----- Exercise input

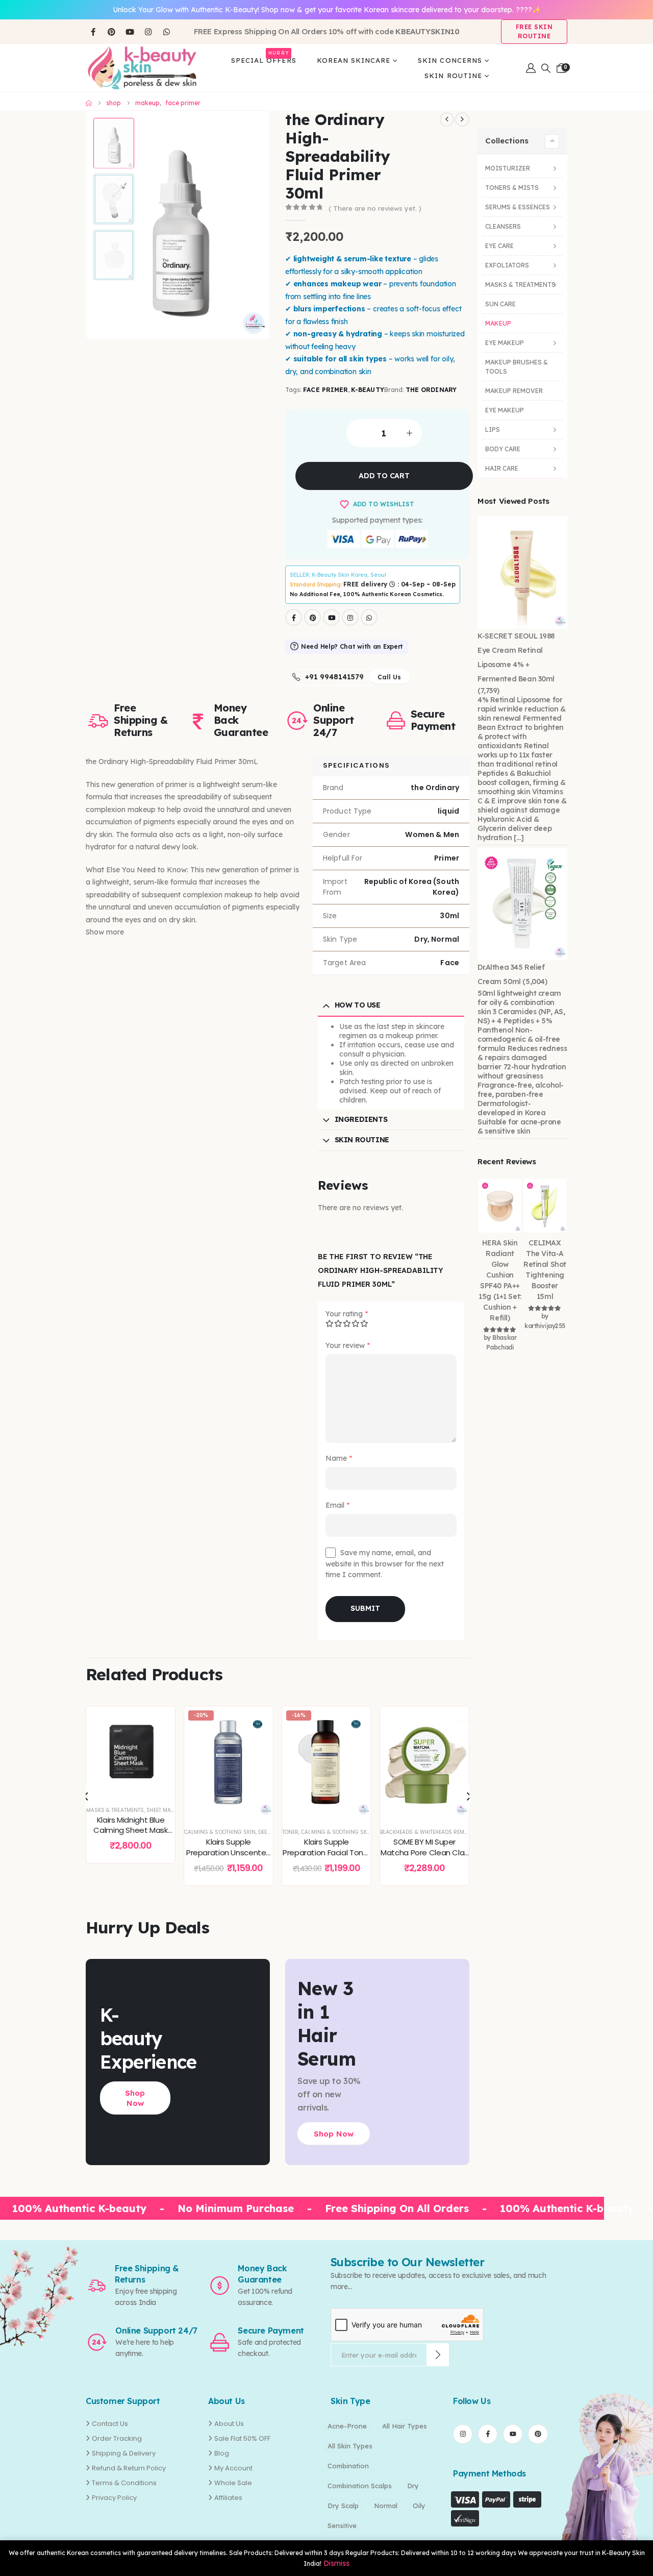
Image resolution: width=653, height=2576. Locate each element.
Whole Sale (233, 2483)
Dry (413, 2486)
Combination (348, 2466)
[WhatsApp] (166, 31)
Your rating (346, 1313)
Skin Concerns (450, 60)
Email (337, 1505)
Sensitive (342, 2525)
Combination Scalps (360, 2486)
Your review (347, 1346)
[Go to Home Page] (89, 103)
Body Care (502, 449)
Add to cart (384, 475)
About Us (229, 2423)
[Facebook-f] (487, 2434)
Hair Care (501, 468)
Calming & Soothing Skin (220, 1832)
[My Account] (531, 68)
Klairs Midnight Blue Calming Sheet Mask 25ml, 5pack (130, 1830)
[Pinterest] (111, 31)
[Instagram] (148, 31)
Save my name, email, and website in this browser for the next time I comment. (384, 1564)
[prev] (447, 119)
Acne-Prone (347, 2426)
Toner (290, 1832)
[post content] (130, 1750)
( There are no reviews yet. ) (375, 208)
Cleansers (503, 226)
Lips (492, 429)
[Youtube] (129, 31)
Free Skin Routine (534, 31)
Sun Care (500, 304)
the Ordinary (431, 390)
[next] (462, 119)
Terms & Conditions (124, 2483)
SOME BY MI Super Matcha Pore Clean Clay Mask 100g (424, 1852)
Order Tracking (117, 2438)
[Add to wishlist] (159, 1721)
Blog (221, 2453)
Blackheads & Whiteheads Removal (429, 1832)
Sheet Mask (162, 1810)
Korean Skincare (354, 60)
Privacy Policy (114, 2498)
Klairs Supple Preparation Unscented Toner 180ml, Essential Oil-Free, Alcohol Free (228, 1857)
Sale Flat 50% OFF (242, 2438)
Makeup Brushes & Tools (516, 366)
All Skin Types (350, 2446)
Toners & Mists (512, 187)
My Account (233, 2468)
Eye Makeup (504, 343)
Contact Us (110, 2423)
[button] (545, 68)
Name (338, 1458)
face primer (325, 390)
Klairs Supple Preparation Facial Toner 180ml (326, 1852)
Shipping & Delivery (124, 2453)
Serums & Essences (517, 207)
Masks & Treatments (115, 1810)
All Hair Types (404, 2426)
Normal (385, 2505)
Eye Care (499, 246)
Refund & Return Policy (129, 2468)
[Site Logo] (142, 67)
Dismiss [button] (336, 2563)
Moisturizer (507, 168)
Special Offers (263, 58)
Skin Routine (453, 75)
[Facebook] (93, 31)
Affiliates (228, 2498)
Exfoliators (507, 265)
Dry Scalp (343, 2505)
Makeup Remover (514, 391)
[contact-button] (438, 2354)
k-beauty (367, 390)
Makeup (498, 323)
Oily (419, 2505)
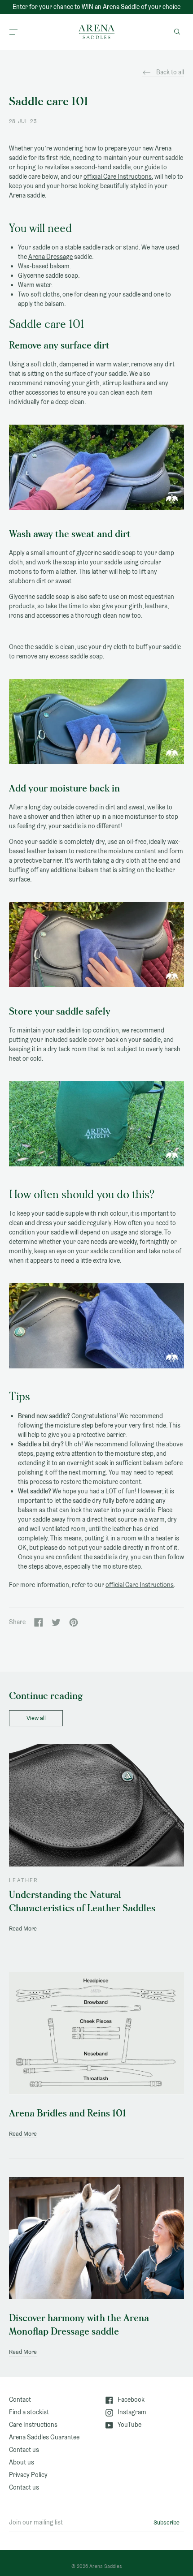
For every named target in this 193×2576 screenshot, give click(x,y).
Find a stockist (29, 2412)
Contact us (24, 2450)
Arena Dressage (50, 257)
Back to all (169, 72)
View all (36, 1718)
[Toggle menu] (13, 31)
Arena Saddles (105, 2566)
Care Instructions (33, 2425)
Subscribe (167, 2522)
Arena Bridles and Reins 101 (67, 2113)
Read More (23, 1928)
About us (21, 2462)
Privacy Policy (28, 2475)
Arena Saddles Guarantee (44, 2437)
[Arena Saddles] (96, 32)
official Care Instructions (117, 176)
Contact (20, 2399)
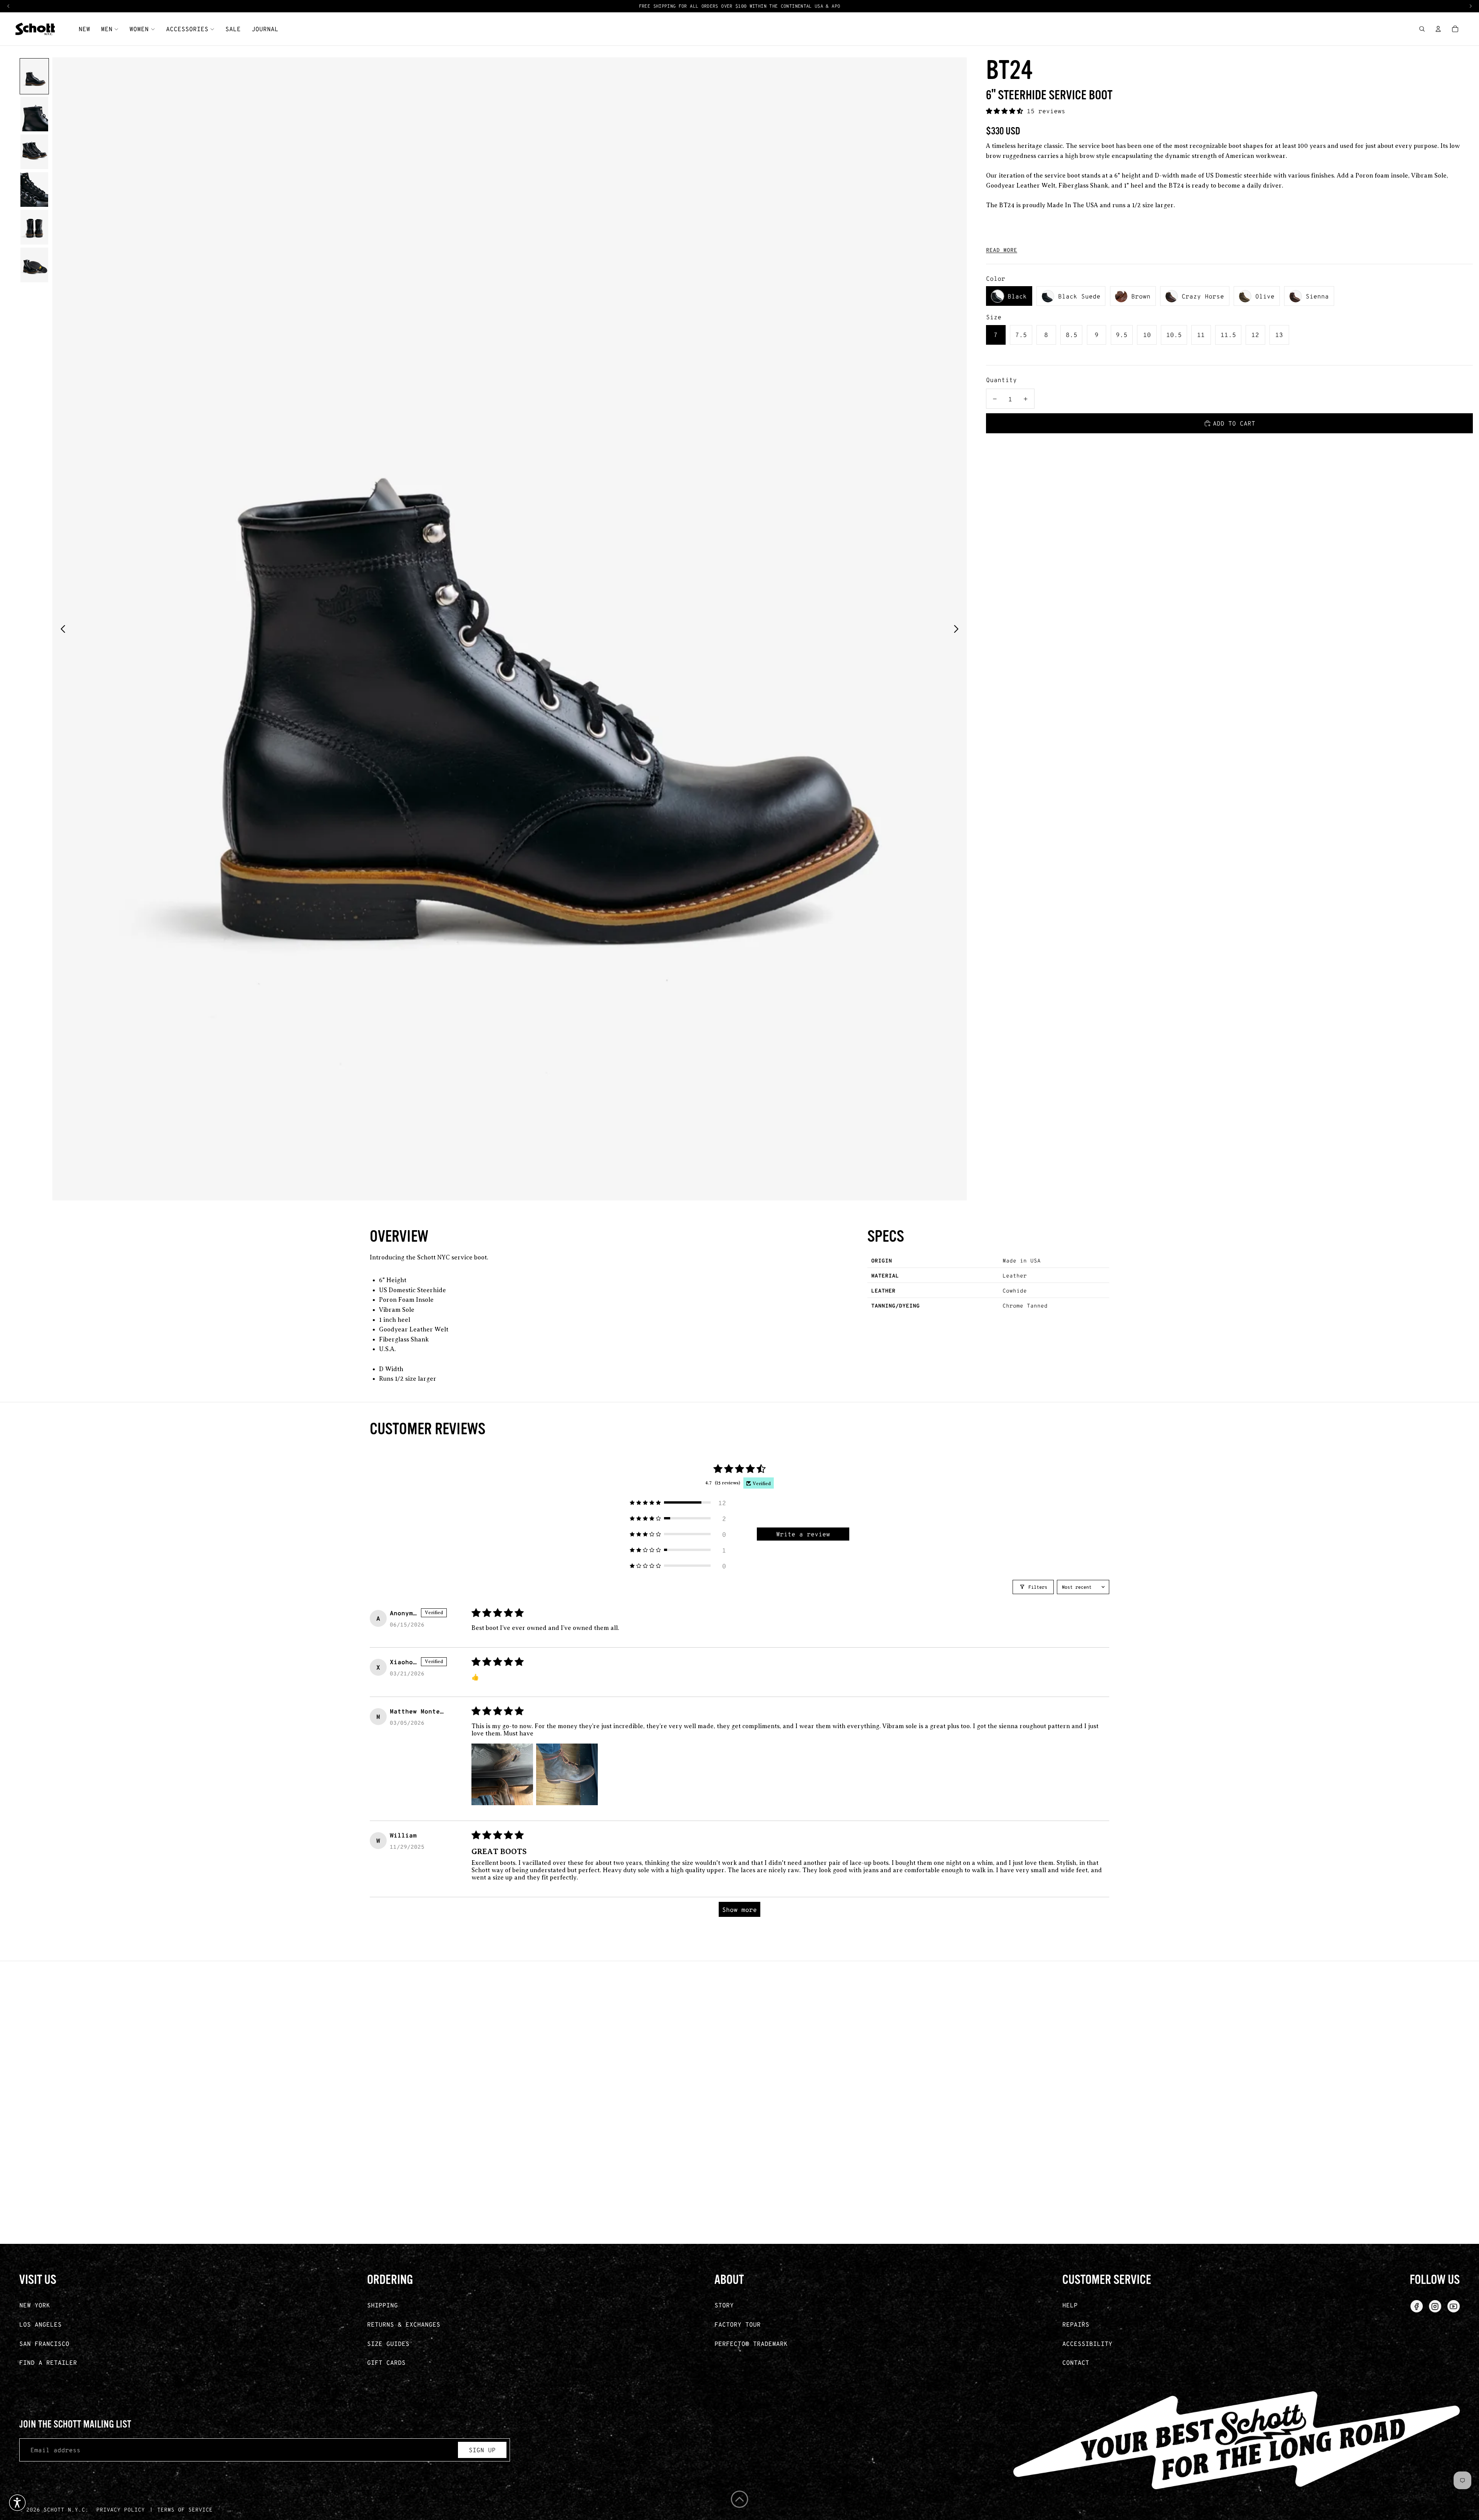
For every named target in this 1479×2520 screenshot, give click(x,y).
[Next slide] (958, 628)
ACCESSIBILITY (1087, 2343)
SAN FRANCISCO (44, 2343)
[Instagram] (1435, 2306)
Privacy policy (120, 2509)
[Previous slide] (60, 628)
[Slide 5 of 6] (34, 227)
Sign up (482, 2450)
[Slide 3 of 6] (34, 151)
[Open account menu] (1438, 28)
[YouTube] (1453, 2306)
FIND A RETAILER (48, 2362)
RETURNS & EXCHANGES (403, 2324)
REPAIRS (1075, 2324)
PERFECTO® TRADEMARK (751, 2343)
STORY (724, 2305)
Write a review (803, 1534)
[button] (1006, 111)
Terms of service (185, 2509)
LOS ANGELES (40, 2324)
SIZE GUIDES (388, 2343)
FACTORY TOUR (737, 2324)
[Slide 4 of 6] (34, 189)
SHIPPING (382, 2305)
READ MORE (1001, 250)
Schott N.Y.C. (66, 2509)
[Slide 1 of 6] (34, 76)
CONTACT (1075, 2362)
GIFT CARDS (386, 2362)
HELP (1070, 2305)
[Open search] (1422, 28)
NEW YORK (34, 2305)
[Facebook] (1416, 2306)
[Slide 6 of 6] (34, 265)
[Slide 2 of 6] (34, 114)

----------

Directions:
Write out the entries again word for word. Do not include the pictures.

Answer box:
Image resolution: width=653, height=2576. Locate each element.
Whole Sale (233, 2483)
Dry (413, 2486)
Combination (348, 2466)
[WhatsApp] (166, 31)
Your rating (346, 1313)
Skin Concerns (450, 60)
Email (337, 1505)
Sensitive (342, 2525)
Combination Scalps (360, 2486)
Your review (347, 1346)
[Go to Home Page] (89, 103)
Body Care (502, 449)
Add to cart (384, 475)
About Us (229, 2423)
[Facebook-f] (487, 2434)
Hair Care (501, 468)
Calming & Soothing Skin (220, 1832)
[My Account] (531, 68)
Klairs Midnight Blue Calming Sheet Mask 25ml, 5pack (130, 1830)
[Pinterest] (111, 31)
[Instagram] (148, 31)
Save my name, email, and website in this browser for the next time I comment. (384, 1564)
[prev] (447, 119)
Acne-Prone (347, 2426)
Toner (290, 1832)
[post content] (130, 1750)
( There are no reviews yet. ) (375, 208)
Cleansers (503, 226)
Lips (492, 429)
[Youtube] (129, 31)
Free Skin Routine (534, 31)
Sun Care (500, 304)
the Ordinary (431, 390)
[next] (462, 119)
Terms & Conditions (124, 2483)
SOME BY MI Super Matcha Pore Clean Clay Mask 100g (424, 1852)
Order Tracking (117, 2438)
[Add to wishlist] (159, 1721)
Blog (221, 2453)
Blackheads & Whiteheads Removal (429, 1832)
Sheet Mask (162, 1810)
Korean Skincare (354, 60)
Privacy Policy (114, 2498)
Klairs Supple Preparation Unscented Toner 180ml, Essential Oil-Free, Alcohol Free (228, 1857)
Sale Flat 50% OFF (242, 2438)
Makeup Brushes & Tools (516, 366)
All Skin Types (350, 2446)
Toners & Mists (512, 187)
My Account (233, 2468)
Eye Makeup (504, 343)
Contact Us (110, 2423)
[button] (545, 68)
Name (338, 1458)
face primer (325, 390)
Klairs Supple Preparation Facial Toner 180ml (326, 1852)
Shipping & Delivery (124, 2453)
Serums & Essences (517, 207)
Masks & Treatments (115, 1810)
All Hair Types (404, 2426)
Normal (385, 2505)
Eye Care (499, 246)
Refund & Return Policy (129, 2468)
[Site Logo] (142, 67)
Dismiss [button] (336, 2563)
Moisturizer (507, 168)
Special Offers (263, 58)
Skin Routine (453, 75)
[Facebook] (93, 31)
Affiliates (228, 2498)
Exfoliators (507, 265)
Dry Scalp (343, 2505)
Makeup Remover (514, 391)
[contact-button] (438, 2354)
k-beauty (367, 390)
Makeup (498, 323)
Oily (419, 2505)
For every named target in this 193×2576 screenshot, give click(x,y).
Find a stockist (29, 2412)
Contact us (24, 2450)
Arena Dressage (50, 257)
Back to all (169, 72)
View all (36, 1718)
[Toggle menu] (13, 31)
Arena Saddles (105, 2566)
Care Instructions (33, 2425)
Subscribe (167, 2522)
Arena Bridles and Reins 101 (67, 2113)
Read More (23, 1928)
About us (21, 2462)
Privacy Policy (28, 2475)
Arena Saddles Guarantee (44, 2437)
[Arena Saddles] (96, 32)
official Care Instructions (117, 176)
Contact (20, 2399)
For every named target in this 1479×2520 screenshot, give click(x,y).
[Next slide] (958, 628)
ACCESSIBILITY (1087, 2343)
SAN FRANCISCO (44, 2343)
[Instagram] (1435, 2306)
Privacy policy (120, 2509)
[Previous slide] (60, 628)
[Slide 5 of 6] (34, 227)
Sign up (482, 2450)
[Slide 3 of 6] (34, 151)
[Open account menu] (1438, 28)
[YouTube] (1453, 2306)
FIND A RETAILER (48, 2362)
RETURNS & EXCHANGES (403, 2324)
REPAIRS (1075, 2324)
PERFECTO® TRADEMARK (751, 2343)
STORY (724, 2305)
Write a review (803, 1534)
[button] (1006, 111)
Terms of service (185, 2509)
LOS ANGELES (40, 2324)
SIZE GUIDES (388, 2343)
FACTORY TOUR (737, 2324)
[Slide 4 of 6] (34, 189)
SHIPPING (382, 2305)
READ MORE (1001, 250)
Schott N.Y.C. (66, 2509)
[Slide 1 of 6] (34, 76)
CONTACT (1075, 2362)
GIFT CARDS (386, 2362)
HELP (1070, 2305)
[Open search] (1422, 28)
NEW YORK (34, 2305)
[Facebook] (1416, 2306)
[Slide 6 of 6] (34, 265)
[Slide 2 of 6] (34, 114)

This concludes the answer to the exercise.